Zane is very cognitively impaired and very physically impaired—he can’t stand or walk, and he can’t sit without support. But the great thing about him is, he’s such a happy kid. He is interactive, he loves people, he’s very engaging. He is in preschool four half-days a week. In our rural area of southwestern Colorado, the school district has a Board of Cooperative Educational Services (BOCES) that provides special-education services, so Zane goes to school with a paraprofessional, who is his one-on-one aide. And he has a speech therapist, a physical therapist, and an occupational therapist who help him meet his goals. San Juan BOCES is specifically about educational needs in a school setting. That is paid for by federal and state money around special education—the funding that is the same as you’d get for a child with dyslexia or autism. Because he is permanently disabled, he will always get care from Medicaid. We have a great pediatrician in town, and people are learning a lot more about Trisomy 18, especially with the increased awareness since Rick Santorum left the presidential-campaign trail to be with his daughter, Bella, who is affected with Trisomy 18, at her hospital bedside as she bravely fought pneumonia.
My husband and I look at Santorum’s decision to cancel some of his engagements, and we think, yes, he’s a father first. I don’t know that anyone would look at that as a wrong decision. Pneumonia could be the final straw for a Trisomy 18 baby, so he made the right decision to go home and visit his critically ill child in the hospital. We connect with about 20 families with Trisomy 18 through social media, and I would think that they all feel Santorum made the right decision. Politician or not, family comes first.

--- Extracted information ---
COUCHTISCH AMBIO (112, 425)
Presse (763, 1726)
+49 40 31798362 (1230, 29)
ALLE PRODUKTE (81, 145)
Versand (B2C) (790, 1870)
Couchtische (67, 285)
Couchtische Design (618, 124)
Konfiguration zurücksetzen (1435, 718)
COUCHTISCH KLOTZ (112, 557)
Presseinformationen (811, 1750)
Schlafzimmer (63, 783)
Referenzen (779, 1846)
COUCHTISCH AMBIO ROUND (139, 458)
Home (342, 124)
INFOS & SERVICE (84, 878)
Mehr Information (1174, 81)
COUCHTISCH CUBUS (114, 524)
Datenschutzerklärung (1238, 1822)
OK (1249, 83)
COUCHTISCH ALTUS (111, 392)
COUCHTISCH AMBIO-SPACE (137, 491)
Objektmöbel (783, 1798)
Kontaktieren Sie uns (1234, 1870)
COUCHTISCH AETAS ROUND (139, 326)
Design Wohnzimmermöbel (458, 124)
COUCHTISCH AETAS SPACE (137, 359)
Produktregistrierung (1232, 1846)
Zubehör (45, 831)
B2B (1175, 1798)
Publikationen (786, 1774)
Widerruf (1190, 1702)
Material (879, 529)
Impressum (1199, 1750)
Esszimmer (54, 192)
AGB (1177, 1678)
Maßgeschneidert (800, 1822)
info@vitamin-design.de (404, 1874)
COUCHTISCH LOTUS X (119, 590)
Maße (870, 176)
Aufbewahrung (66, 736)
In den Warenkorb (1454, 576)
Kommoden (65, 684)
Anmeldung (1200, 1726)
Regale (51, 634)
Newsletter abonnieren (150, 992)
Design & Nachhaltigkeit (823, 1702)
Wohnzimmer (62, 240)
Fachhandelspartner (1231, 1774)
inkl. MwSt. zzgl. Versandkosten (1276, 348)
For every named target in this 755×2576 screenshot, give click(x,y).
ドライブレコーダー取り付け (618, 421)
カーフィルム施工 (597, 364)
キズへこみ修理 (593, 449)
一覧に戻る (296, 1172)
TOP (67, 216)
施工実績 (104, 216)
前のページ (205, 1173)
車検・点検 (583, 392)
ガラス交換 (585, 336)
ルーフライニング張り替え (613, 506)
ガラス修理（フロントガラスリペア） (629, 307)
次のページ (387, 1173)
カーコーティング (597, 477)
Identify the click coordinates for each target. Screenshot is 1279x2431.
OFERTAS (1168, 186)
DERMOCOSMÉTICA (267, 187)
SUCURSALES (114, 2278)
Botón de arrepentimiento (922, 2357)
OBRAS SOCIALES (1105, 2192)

--- Prompt ---
Can you extend the account of Zane and his family's life with Trisomy 18, starting after its final sentence and keeping the parent's first-person voice?

--- Answer for this exercise ---
In the eyes of many medical professionals, a child with Trisomy 18 is doomed. Why bother to administer extra care? Perform heart surgery? Give the parents a reason to hope? Certainly, we experienced this attitude from medical professionals. A neurologist who saw Zane at 4 months for seizures said that his feeding issues were nature’s way of controlling the population. While this may be true, it is not something a parent wants or needs to hear when grappling with the fragile life of a child. When Zane had a gastrostomy tube placed at 7 months of age, a gastroenterologist at the children’s hospital told me how “psycho” it was that Zane was sent home under hospice care with a feeding tube. Better to starve him, was her argument.
There are many great doctors who have cared for Zane. There are many not-so-good ones as well. While Trisomy 18 is usually fatal, it is not always. And even with the shortened life expectancy of children living with the diagnosis, there should be a level of compassion on the part of the medical world when handling families such as ours.
We appreciated the neonatologist’s honesty about the statistics associated with Trisomy 18. But Zane is a living example of how the medical community is not the end-all of knowledge. They do not have crystal balls or prophetic gifts. As such, many of them should not pretend that they do. We had little or no hope for our son. With the doom and gloom presented to us, we lived in a place riddled with anxiety and hopelessness.
This is not how it should be with an extra 18th chromosome. Everyone, regardless of genetic makeup, ability, or disability, should be treated with kindness and compassion, especially when their lives are so limited.